Pada umur 6 bulan saya dibawa ibu ke Surakarta, karena ketika itu ayah tidak punya pekerjaan, dan tidak punya tempat tinggal, namun tetap berusaha mencari pekerjaan di wilayah Surabaya dan sekitarnya.
Selanjutnya tidak pernah berkumpul dengan ayah. Oleh Ibu, ketika masih bayi, saya dibawa hidup berkumpul di rumah paman, yakni Kanjeng Pangeran Hariya Jayadiningrat di Kampung Gajahan Surakarta, tempat sejak kecil ibu bertempat tinggal dan bermain dengan putri paman (tahun 1932–1935).

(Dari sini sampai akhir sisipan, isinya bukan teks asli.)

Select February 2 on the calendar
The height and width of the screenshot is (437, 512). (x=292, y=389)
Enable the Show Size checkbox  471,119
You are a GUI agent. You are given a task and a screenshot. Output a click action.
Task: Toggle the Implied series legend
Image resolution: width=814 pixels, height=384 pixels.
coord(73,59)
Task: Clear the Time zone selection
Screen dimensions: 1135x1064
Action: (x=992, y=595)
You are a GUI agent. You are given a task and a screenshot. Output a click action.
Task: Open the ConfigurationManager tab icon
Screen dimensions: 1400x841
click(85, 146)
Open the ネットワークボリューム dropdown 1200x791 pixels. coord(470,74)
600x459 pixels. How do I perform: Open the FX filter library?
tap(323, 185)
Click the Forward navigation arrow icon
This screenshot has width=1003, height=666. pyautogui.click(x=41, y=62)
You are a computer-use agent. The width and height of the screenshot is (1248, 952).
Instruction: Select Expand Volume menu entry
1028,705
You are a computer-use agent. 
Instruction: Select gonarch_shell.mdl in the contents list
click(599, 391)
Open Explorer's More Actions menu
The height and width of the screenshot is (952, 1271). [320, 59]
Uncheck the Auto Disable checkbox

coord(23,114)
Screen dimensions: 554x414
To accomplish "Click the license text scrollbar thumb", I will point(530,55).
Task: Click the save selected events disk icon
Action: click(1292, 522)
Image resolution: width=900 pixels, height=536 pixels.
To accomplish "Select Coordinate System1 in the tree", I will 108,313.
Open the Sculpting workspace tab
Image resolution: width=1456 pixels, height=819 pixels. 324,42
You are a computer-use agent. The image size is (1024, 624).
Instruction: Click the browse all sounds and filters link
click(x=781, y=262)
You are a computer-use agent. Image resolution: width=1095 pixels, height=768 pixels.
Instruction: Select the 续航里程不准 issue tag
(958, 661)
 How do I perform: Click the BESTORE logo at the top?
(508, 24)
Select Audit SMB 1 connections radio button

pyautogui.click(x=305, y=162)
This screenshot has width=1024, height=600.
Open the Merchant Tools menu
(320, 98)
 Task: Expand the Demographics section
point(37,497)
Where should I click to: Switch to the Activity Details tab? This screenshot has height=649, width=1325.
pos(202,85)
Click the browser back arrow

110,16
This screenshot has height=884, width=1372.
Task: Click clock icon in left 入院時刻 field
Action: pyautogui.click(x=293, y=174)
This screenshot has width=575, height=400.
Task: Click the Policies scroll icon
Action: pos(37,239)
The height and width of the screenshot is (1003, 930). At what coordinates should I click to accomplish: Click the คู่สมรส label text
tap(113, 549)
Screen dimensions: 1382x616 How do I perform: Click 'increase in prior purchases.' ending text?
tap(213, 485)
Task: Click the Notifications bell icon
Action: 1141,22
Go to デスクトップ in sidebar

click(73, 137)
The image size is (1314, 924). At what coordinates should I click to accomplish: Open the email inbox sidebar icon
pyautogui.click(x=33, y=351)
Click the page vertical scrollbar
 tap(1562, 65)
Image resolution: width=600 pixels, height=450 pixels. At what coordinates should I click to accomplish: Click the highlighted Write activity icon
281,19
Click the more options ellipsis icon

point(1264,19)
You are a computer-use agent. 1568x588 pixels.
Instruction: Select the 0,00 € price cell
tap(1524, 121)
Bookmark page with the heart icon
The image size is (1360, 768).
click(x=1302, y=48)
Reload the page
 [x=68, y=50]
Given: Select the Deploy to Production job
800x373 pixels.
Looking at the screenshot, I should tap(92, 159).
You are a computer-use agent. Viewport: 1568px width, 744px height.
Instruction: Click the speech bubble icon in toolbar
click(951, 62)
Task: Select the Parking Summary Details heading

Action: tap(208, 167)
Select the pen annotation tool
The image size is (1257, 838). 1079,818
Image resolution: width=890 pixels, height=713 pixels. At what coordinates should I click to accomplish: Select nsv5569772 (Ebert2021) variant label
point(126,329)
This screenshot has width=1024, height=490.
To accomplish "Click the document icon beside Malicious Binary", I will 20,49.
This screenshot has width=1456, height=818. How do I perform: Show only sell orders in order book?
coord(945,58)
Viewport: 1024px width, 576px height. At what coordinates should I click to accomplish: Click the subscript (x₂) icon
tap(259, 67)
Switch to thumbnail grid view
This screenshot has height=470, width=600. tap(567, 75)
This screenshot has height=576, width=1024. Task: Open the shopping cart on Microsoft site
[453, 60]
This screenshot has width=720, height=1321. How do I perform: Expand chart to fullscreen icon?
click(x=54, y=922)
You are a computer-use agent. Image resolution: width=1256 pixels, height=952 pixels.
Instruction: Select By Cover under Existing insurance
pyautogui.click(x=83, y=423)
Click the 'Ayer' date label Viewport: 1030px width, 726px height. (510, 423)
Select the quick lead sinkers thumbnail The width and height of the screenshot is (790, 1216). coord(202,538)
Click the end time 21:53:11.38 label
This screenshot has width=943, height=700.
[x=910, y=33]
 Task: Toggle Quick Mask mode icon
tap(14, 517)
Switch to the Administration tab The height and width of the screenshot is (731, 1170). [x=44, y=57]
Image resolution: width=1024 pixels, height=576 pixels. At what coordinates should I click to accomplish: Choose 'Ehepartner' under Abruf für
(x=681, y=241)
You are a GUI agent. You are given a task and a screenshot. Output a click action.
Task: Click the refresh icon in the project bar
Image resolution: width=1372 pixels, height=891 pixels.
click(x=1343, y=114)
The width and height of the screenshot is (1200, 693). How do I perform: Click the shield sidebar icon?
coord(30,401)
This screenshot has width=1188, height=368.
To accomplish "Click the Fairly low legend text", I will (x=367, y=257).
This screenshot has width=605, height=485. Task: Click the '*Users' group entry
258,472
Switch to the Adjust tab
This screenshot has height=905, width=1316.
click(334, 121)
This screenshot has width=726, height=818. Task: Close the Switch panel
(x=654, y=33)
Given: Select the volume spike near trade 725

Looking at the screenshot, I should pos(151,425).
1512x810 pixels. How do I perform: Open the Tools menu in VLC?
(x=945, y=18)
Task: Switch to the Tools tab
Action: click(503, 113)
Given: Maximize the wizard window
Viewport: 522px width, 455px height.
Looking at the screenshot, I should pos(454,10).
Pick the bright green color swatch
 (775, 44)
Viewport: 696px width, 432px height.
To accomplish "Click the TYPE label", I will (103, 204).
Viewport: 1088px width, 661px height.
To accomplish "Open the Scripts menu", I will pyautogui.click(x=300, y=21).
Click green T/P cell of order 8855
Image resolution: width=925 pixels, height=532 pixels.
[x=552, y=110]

Ketika putri paman diboyong sang suami, Kanjeng Pangeran Hariya Suryabrata, ke istananya di Gading Kulon, saya dan ibu pun ikut pindah tinggal di istana tadi (tahun 1935 – 1937). Selama hidup bersama di rumah pangeran-pangeran tadi ibu tidak bekerja apa-apa, hidup bersama ya hanya karena ada hubungan keluarga saja.
Ibu Wiryopuspito, kakak perempuan ayah, ikut anak lelakinya yang bekerja jadi sipir penjara di Sragen, punya rumah sendiri di Kampung Pasar Kebo. Karena hidup sendiri, ia membujuk-bujuk ibu (iparnya) agar pindah saja ke Sragen berkumpul dengannya.
Hijrah ke Sragen
Karena ingin menunjukkan masih cinta dengan keluarga suaminya, maka pindahlah ibu membawa saya ke Pasar Kebo, Sragen (tahun 1937). Tahun 1938, ibu saya mendapat warisan rumah di Kedunglumbu Surakarta dari kakek (R.M. Ng. Wirosaroyo), dibagi dua dengan seorang saudarinya (Salmah Darmosaroyo).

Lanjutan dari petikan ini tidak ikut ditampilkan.